Judge Choate said that FINS is a community program. "When we were growing up, you didn't do things because your parents would spank you or give you a time out or something," Choate said. "There was a consequence for doing something you weren't suppose to do. We have laws like stopping at a stop sign. If you don't obey the law and stop the consequences are that you'll probably have a wreck and have a fine to pay."
"Things have changed since I was a kid growing up," Choate said. "We wouldn't let a 9-year-old boy go to a ballfield and work a job sweeping up without some kind of supervision. But kids will do what they have available to them like the TV or the internet. If we can grow a generation that are working and morally sound, it's good for business. They will become adults who will become shoppers."
"When we were young, the law enforcement community played a role in our life," Choate said. "If you got into any minor trouble, they went and told your folks and that was the worse thing they could do. You'd rather have them do anything then tell your parents. That was the leverage that law enforcement had over you in a small town."
"This program brings all aspects of the community together for our kids because our kids are faced with things we were never faced with," Choate said. "I didn't have a TV to give me ideas or video games to desensitize me from reality. We were community oriented but now we've gotten to be so individualistic that we don't bring ourselves into the community as a whole. This program will help me as a judge, with options for dealing with kids. The FLO (Family Life Outreach) program and the Homebuilders have the same intent - how can we be a family group? One of my FLO families had never ate supper together, and in this program they ate supper together, and it was a time they really enjoyed. They said they didn't know what they were missing. Most of us learn our parenting skills from our parents, and if we don't have a good example, you're sunk. FLO uses the Old Testament as an example, because where can you find an example of being worse people than the Old Testament? They did things that are just unbelievable and it's a wonderful example to use about what not to do to each other and how to correct it."

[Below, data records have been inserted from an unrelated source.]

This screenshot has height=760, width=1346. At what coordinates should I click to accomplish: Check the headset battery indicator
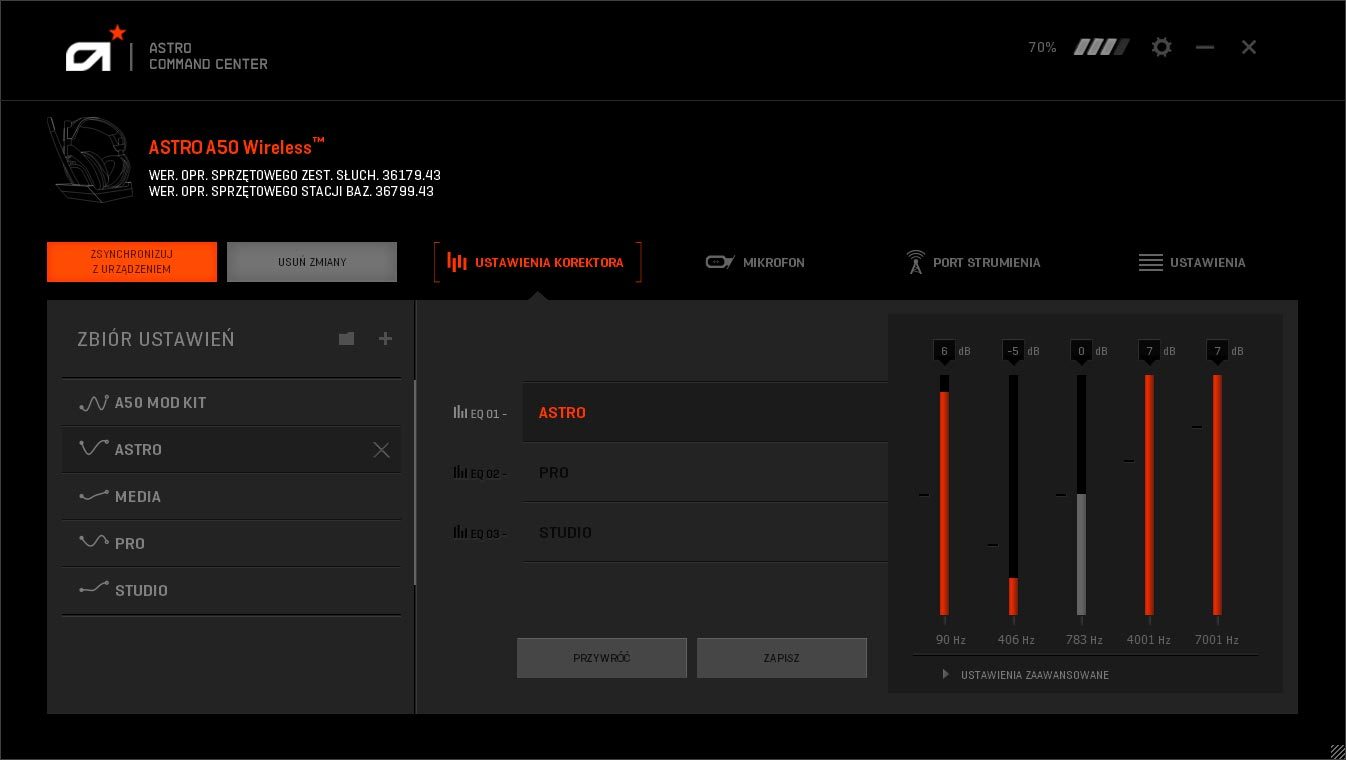pos(1101,46)
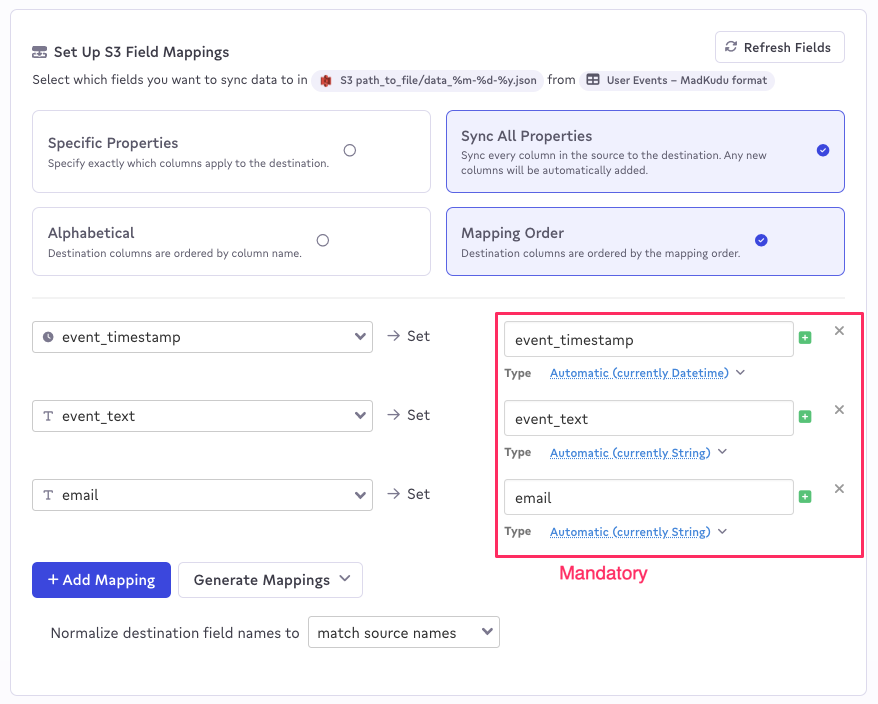The width and height of the screenshot is (878, 704).
Task: Click green plus icon beside event_text destination
Action: 805,417
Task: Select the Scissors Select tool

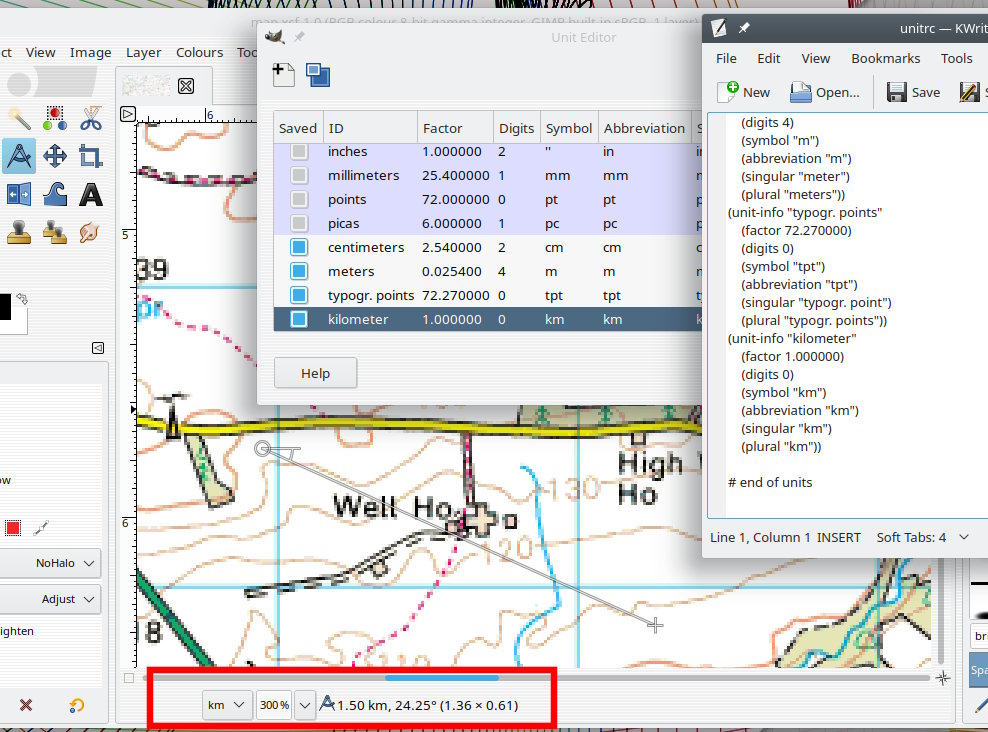Action: pos(91,119)
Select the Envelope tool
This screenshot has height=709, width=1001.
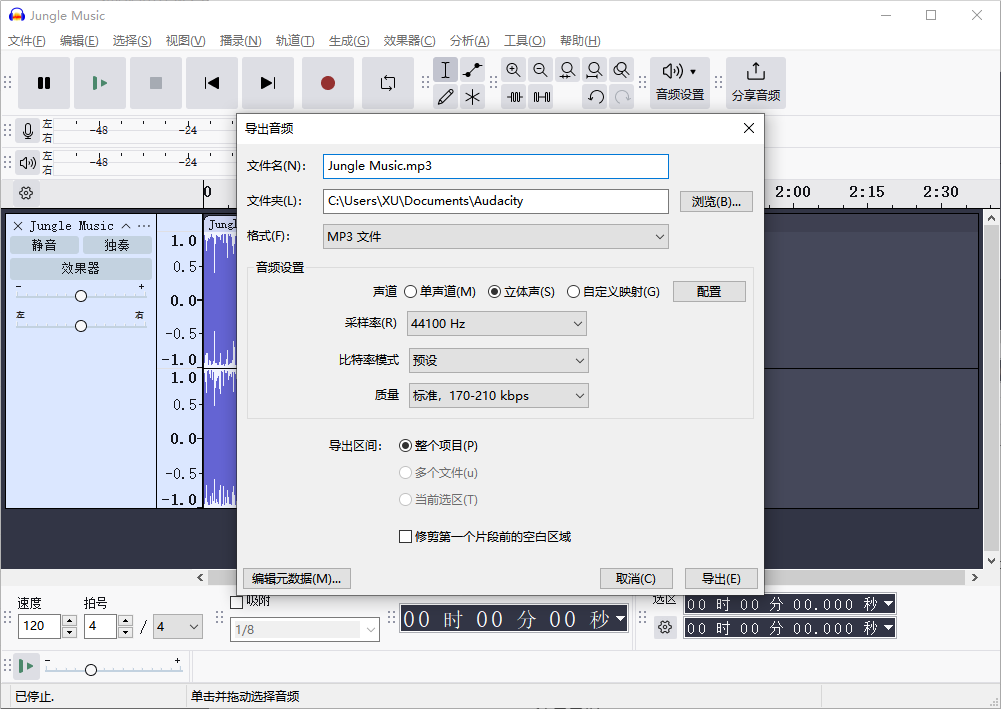pyautogui.click(x=472, y=70)
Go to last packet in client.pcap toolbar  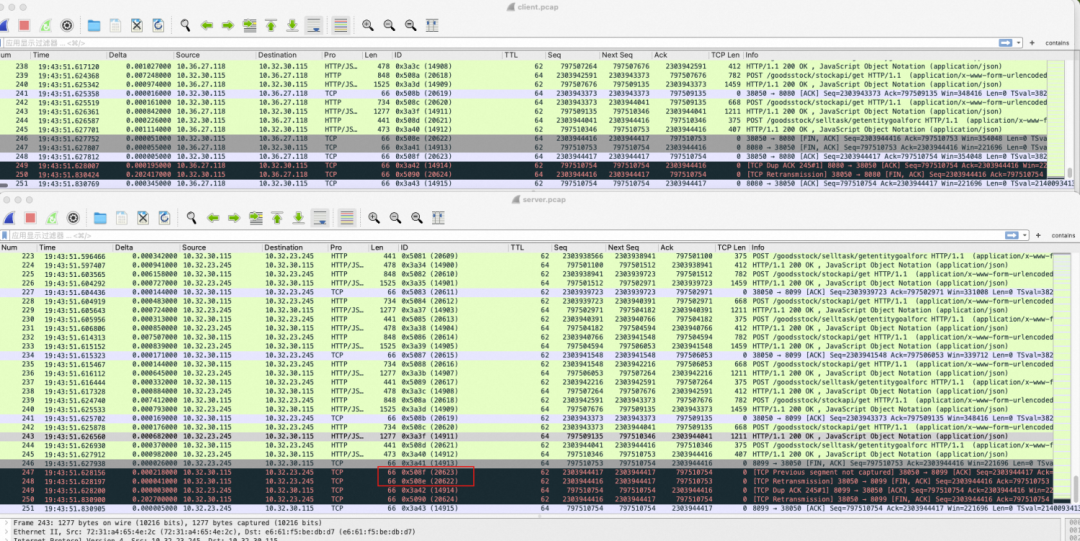tap(292, 25)
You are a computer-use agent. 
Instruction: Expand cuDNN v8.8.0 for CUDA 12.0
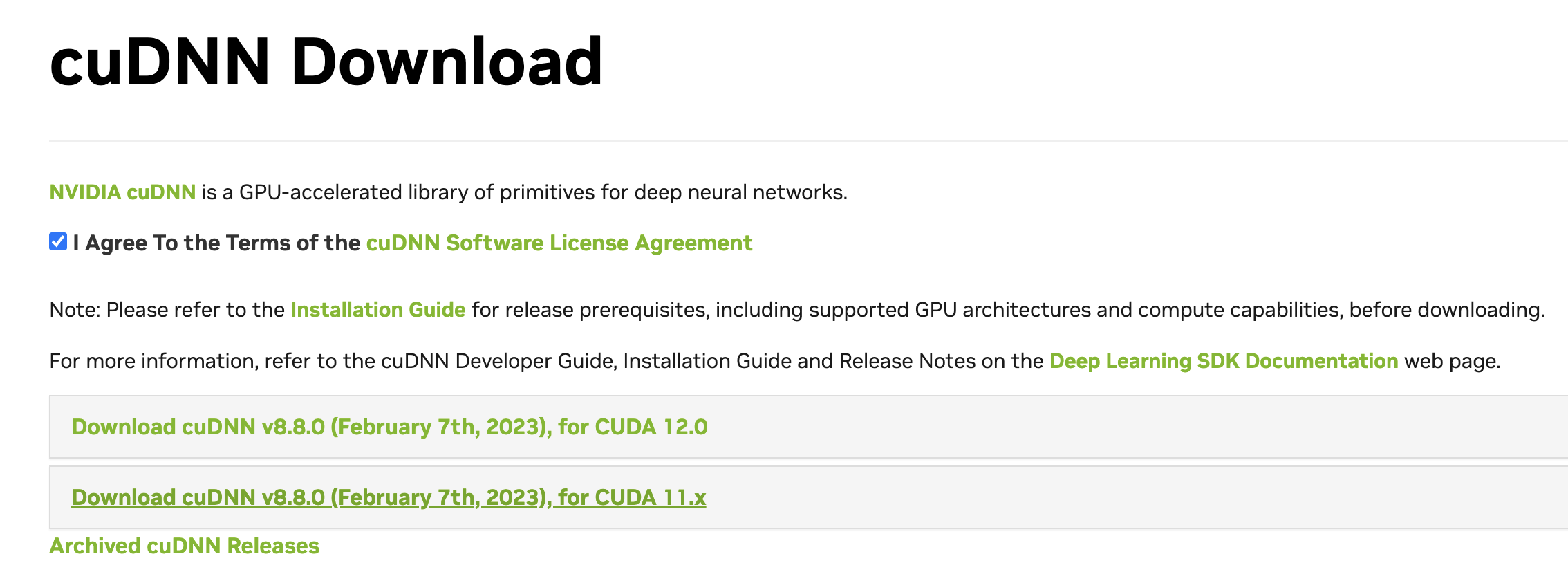coord(389,427)
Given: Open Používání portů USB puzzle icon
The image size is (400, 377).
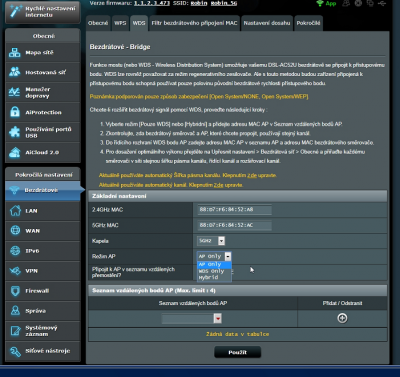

"Peer pressure is unbelievably powerful," Choate said. "If we can do something to break that peer pressure, because a lot of times peer pressure is just lies. It's a different world today and we need to come up with positive things to make it work. I would like to see us make it a goal to start a FINS case and terminate it within 90 days. By bringing in resources from the community they will still be there for the child and family later on."
"One of the best volunteer groups we have is CASA," Choate said. "CASA volunteers are child advocates. Instead of DHS trying to work 40 cases, the volunteers help with some of these children."
"I also like to get churches involved with these families," Choate said. "In a church you will always find people willing to give of their time and talents. FLO is in a church but is not a religious program so I can order families to attend this. The first three to four weeks they are resistant, it's a 12-week program, of course they are strangers. About week four or five they become familiar, they see the church people are trustworthy, and that they're not out to get something. They see the other people in the group and they see, 'hey, I'm not alone in this problem I've got.' It just blossoms."
"These programs allow the community to minister to its own people. Who knows the people of Izard County or Fulton County better than the people who live there?" Choate said.
"When you throw in the factor of drugs, that just destroys families. Families that are in my court through DHS," Choate said, "are about 80 percent meth users. Meth is such a hard thing to stop. It destroys families."
"Anything the community can do to help these kids and their families, I as the court, will back them up, because I have some teeth that will force things. I can try to get people into drug treatment," Choate said. "Families are being torn apart through drugs. We need to do everything we can to help families find the help they need to put their family on solid footing."